If the effects of that change (seemingly to greater accuracy through better representativeness and larger sample size) were then extrapolated then it may well be that the trend to the reporting of greater levels of stress would also continue to increase. That is, those who did not respond even in the 2012 and 2014 surveys (some 73% in the 2014 survey – see p. 24 of the 2014 Quality of Life Survey Technical Report) may not have responded partly because of having higher levels of stress, depression, etc. (e.g., feeling too ‘hassled’ to bother).
Fourth, the change in method was apparently done in an effort to reduce costs – which may be why only the large, remaining councils opted in. (Others previously involved included Tauranga and Hamilton and there were also samples taken from outside the participating councils – a ‘Rest of New Zealand’ sample. Further, the sample sizes were larger.)

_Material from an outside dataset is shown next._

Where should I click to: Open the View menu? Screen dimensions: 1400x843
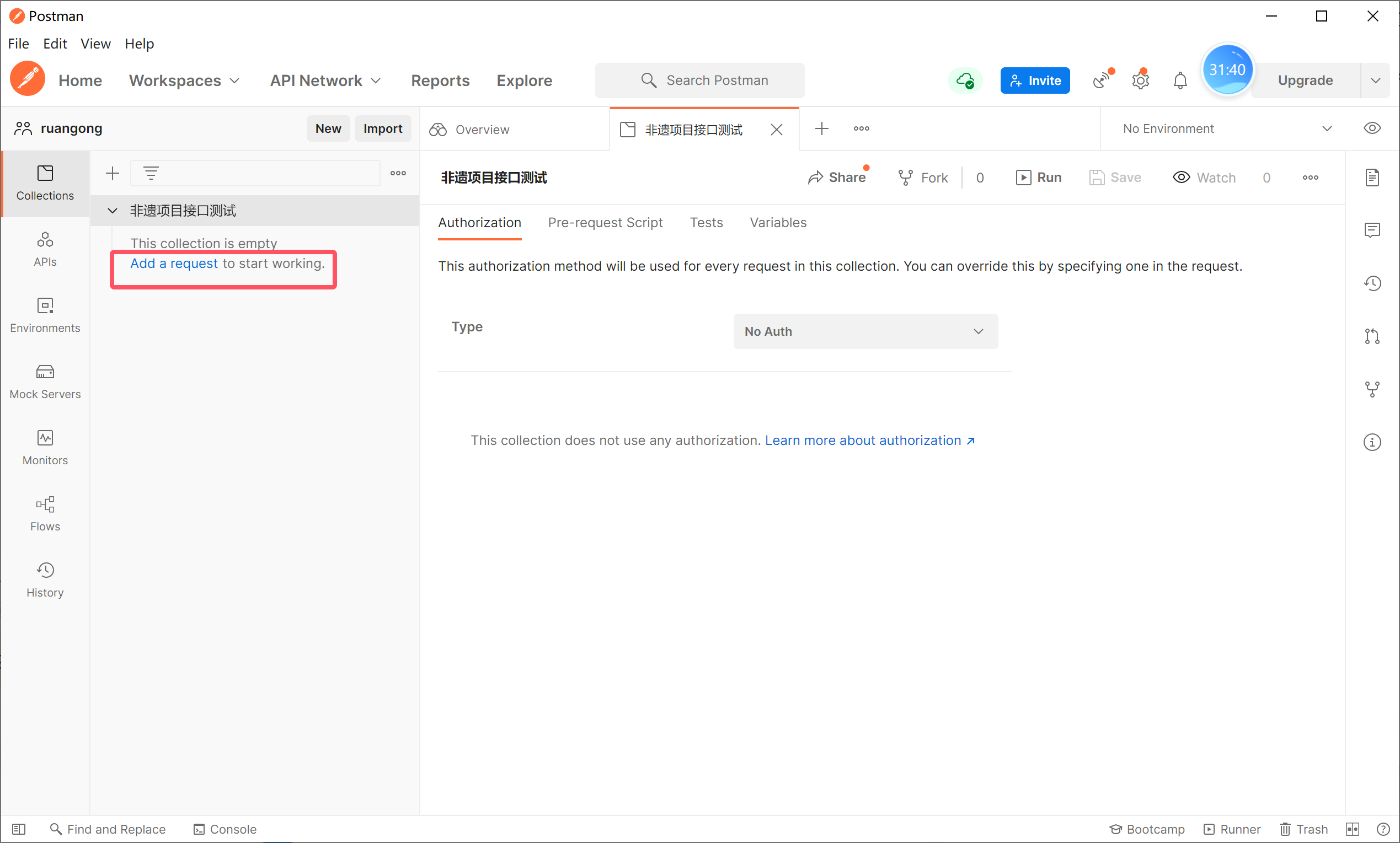click(x=95, y=44)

By ‘costs’ I presume what is meant is the financial funding of the surveys. If so, then this is a good example of how the squeeze on public funding affects what research can tell us about our society. Certainly, it may well be that more accurate measures are available, in this case, through a cheaper survey method. But, at the very least, the longitudinal dataset is potentially broken (or highly uncertain) so trends become very difficult to identify.
As this example of surveys of stress levels shows dramatically, just when you may want to know the effect of environmental factors such as the GFC, the earthquakes and changes in government (and policy) a cost-motivated change in method can scupper your chances of ever knowing.
In fact, methodological change is only one aspect of how economic and political factors constantly change the ground under the feet of any researcher who wants to provide information for public debate.
For example, during the period 2004-2014 not only did the number of councils reduce through attrition (i.e., some councils such as Hamilton and Tauranga no longer participated perhaps because ‘social wellbeing’ ceased to be a ‘core function’ of councils) but also the councils themselves were restructured. This was, of course, most evident in the amalgamation of Auckland councils into the ‘super city’.
I confess that I did not ‘clean’ the data (graphed above) to take account of that amalgamation – though I could have. That means that, since the legislation was passed in late 2010 to amalgamate the previous seven city and district councils, ‘Auckland’ became not just the Auckland City Council area but the area previously covered by all seven authorities. The figures for Auckland in the 2004-2010 surveys therefore do not cover the same area as those in 2012 and 2014.
All in all it turns out that it is quite stressful trying to interpret what longitudinal data we have on stress levels in New Zealand – and, to continue to pun, its hard to know what to stress about what we know about those stress levels.
That’s a pity for all sorts of reasons, not least that we now know that chronic stress is one of the most pervasive factors in so many health issues.
We also know, as this documentary brilliantly illustrates, that stress is intimately associated with social structures:
Well worth a watch.
Putting aside all of this (reasoned) speculation, there’s an even bigger issue behind all of this interest in wellbeing.
It is becoming increasingly de rigeur to measure quality of life, wellbeing, happiness, life satisfaction and the like. Why?
The easy answer is that we are now, thankfully, more concerned about the quality of people’s experiences of their social, economic and environmental contexts. That is, an interest in wellbeing is ‘a good thing’.
The more complicated answer places the omnipresence of a concern over wellbeing into a broader, more critical, social and economic context.
For now, I’ll simply point to a couple of books I’ve read recently. Their titles give you a sense of the ‘backlash’ they represent.
‘The Happiness Industry: How the government and big business sold us well-being‘ by William Davies.
‘Do What You Love: And other lies about success and happiness‘ by Miya Tokumitsu.